The what, why and how hematopoietic stem cells are dominating the regenerative medicine space
We have previously blogged about hematopoietic stem cells (HSCs); they are defined by their ability of self-renewal and capabilities of multi-lineage differentiation by giving rise to all types of blood and immune cells. Development of hematopoietic stem cells takes place during embryogenesis through a complex process that involves multiple anatomical sites. Once HSC precursors have been specified from mesoderm, they give rise to nucleated primitive erythrocytes, followed by hematopoiesis, which generate a pool of HSCs. hematopoietic stem cells maintain the homeostasis in vivo by sustaining the production of blood and immune cells for the life span of the individual.
How easy are hematopoietic stem cells to obtain?

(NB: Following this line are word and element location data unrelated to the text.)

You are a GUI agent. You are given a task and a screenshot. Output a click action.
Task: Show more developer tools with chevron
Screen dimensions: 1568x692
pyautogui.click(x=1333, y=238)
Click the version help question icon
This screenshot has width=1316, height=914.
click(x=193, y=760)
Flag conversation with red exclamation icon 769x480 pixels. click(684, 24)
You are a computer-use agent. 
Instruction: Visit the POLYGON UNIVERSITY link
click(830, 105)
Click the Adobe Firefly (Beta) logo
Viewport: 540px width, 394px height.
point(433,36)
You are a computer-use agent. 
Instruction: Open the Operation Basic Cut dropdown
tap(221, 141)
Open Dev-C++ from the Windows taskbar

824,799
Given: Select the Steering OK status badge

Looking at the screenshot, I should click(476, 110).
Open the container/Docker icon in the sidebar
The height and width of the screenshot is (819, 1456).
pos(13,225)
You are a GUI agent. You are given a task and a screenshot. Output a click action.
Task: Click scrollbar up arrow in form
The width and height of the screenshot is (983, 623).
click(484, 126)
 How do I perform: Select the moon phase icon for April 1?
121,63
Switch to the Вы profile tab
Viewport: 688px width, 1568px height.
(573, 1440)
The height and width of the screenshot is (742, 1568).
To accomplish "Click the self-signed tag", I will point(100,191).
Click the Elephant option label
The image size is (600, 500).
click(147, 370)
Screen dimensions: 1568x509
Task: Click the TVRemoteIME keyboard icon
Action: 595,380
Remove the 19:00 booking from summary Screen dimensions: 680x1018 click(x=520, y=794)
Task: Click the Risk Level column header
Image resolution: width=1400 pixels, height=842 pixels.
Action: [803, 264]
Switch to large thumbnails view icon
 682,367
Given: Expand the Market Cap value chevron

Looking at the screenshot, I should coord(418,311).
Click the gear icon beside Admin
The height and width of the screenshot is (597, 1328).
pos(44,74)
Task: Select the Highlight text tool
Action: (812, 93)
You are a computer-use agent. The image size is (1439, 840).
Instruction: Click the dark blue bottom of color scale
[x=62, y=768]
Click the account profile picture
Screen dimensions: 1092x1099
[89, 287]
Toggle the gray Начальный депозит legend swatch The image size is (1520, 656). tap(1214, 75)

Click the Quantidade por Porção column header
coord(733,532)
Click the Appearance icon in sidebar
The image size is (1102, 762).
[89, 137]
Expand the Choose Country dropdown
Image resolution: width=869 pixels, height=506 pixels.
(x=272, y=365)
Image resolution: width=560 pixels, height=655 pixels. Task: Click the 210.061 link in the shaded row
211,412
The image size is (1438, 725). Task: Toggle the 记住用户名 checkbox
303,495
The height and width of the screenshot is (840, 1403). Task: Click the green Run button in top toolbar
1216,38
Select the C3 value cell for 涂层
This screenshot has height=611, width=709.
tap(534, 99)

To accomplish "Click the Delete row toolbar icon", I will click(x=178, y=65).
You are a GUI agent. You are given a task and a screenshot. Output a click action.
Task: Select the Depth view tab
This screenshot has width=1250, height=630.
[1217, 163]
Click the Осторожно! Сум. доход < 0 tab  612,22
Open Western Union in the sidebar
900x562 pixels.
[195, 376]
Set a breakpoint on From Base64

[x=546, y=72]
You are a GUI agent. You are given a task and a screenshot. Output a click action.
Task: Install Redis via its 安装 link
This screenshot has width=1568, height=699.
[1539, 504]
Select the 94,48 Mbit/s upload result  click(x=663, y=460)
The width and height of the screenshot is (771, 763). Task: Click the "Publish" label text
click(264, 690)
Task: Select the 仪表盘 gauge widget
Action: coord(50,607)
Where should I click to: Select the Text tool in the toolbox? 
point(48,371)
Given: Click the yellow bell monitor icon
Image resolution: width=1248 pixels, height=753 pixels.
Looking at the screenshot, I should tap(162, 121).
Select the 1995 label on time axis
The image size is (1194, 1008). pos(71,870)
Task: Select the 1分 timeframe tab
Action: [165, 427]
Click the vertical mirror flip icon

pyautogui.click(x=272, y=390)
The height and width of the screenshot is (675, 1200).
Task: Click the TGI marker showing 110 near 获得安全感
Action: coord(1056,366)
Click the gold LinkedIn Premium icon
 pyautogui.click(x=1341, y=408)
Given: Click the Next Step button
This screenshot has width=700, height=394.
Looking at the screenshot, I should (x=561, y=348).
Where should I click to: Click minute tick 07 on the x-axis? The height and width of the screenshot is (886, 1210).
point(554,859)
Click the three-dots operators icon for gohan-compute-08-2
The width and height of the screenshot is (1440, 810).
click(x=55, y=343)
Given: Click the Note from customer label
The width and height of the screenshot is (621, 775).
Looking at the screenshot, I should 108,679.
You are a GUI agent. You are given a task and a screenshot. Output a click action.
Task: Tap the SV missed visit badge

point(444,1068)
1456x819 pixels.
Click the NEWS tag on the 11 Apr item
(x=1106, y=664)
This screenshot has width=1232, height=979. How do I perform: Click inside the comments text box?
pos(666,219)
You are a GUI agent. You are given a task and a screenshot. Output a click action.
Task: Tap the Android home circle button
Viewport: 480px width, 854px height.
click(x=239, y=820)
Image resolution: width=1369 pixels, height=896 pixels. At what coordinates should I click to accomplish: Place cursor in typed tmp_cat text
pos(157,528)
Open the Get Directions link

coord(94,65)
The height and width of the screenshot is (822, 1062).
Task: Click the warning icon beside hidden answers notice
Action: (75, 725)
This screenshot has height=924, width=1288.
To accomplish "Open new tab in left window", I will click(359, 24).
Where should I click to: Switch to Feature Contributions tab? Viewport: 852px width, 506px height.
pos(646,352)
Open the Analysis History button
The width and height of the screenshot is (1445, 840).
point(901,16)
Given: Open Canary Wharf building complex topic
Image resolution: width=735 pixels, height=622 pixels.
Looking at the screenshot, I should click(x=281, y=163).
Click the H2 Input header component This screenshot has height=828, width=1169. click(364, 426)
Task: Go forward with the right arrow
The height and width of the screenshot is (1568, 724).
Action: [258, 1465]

The low frequency of hematopoietic stem cells in the conventional sources such as cord blood (CB), bone marrow (BM) and peripheral blood and the absence of a reliable marker have made their identification and purification a tough task. hematopoietic stem cells can be distinguished from mature blood cells by the presence or absence of lineage-specific cell-surface antigens. Fluorophore-conjugated antibodies and sorting through fluorescence activated cell sorters (FACS) has remarkably improved the hematopoietic stem cells isolation efficiency. The isolation of one of the most thoroughly characterized populations of HSCs relies on the positive expression of the CD34. Human CD34+ cells have been shown to have engraftment potential clinically by successful transplantation therapy.
Any dysfunction of the hematopoietic system can to lead to various hematological disorders. Transplantation of HSCs is now accepted worldwide as treatment for hematological diseases. However, limited number of hematopoietic stem cells primarily residing in their conventional tissue sources is a limiting factor for transplantation. To overcome this shortcoming, various attempts have been made for HSCs expansion and manipulation of embryonic stem cells (ESCs) and induced pluripotent stem cells (iPSCs) to generate lineage committed HSC. Liquid culture with cytokines and co-culture with stromal cells are the most primitive methods for HSCs expansion and can only demonstrate moderate expansion of HSC. Supplementation of soluble protein factors to the medium has shown remarkable expansion of CD34+ cells by activating notch signaling. Similarly, over-expression of transcription factors that regulate HSC self-renewal has improved ex vivo HSCs expansion. Recent studies, recently reviewed by Y Nakajima-Takagi et al., 2013 have shown promising out-come of small molecules (SMCs) to serve as the manipulators of fate, state and function of HSCs via targeting of stem cell-specific signaling pathways.
Alternative sources for HSCs
hESCs and iPSCs have shown potential to serve an alternative source for HSCs. Embryoid body (EB) formation and co-culture on stromal feeder cells and primary stromal cell lines derived from aorta-gonad-mesonephros (AGM), fetal liver and fetal BM are two major strategies to generate hematopoietic cells. So far, different protocols have been tried to generate HSCs but unfortunately not much success have been achieved in terms of generation of functional HSCs. Lako’s group has had the most success in the derivation of HSCs from hESCs . Their group co-cultured hESC-derived hematopoietic cells on the stromal feeder cells derived from mouse AGM or fetal liver or with stromal cell lines derived from these tissues and found that hESC can generate CD34+ hematopoietic progenitors cell.
Although studies have shown in-vitro differentiation capabilities of ESCs and iPSCs into myeloid and erythroid cell lineages, more efforts are still required in order to assure the efficacy and safety of expanded HSCs for transplantation and cell-based therapies. It is critical to improve the engraftment rate of hHSCs for taking them form bench to bedside and with these evolving technologies to expand and produce HSCs, the manipulation of HSCs will secure its place as an instrumental tool in transplantation and cell-based therapies.
 Nakajima-Takagi Y, Osawa M, Iwama A. Manipulation of hematopoietic stem cells for regenerative medicine. Anat Rec (Hoboken). 2014 Jan;297(1):111-20. doi: 10.1002/ar.22804.
 Ledran MH, Krassowska A, Armstrong L, Dimmick I, Renstr€om J, Lang R, Yung S, Santibanez-Coref M, Dzierzak E, Stojkovic M, Oostendorp RA, Forrester L, Lako M.. Efficient hemato- poietic differentiation of human embryonic stem cells on stromal cells derived from hematopoietic niches. Cell Stem Cell. 2008 Jul 3;3(1):85-98. doi: 10.1016/j.stem.2008.06.001.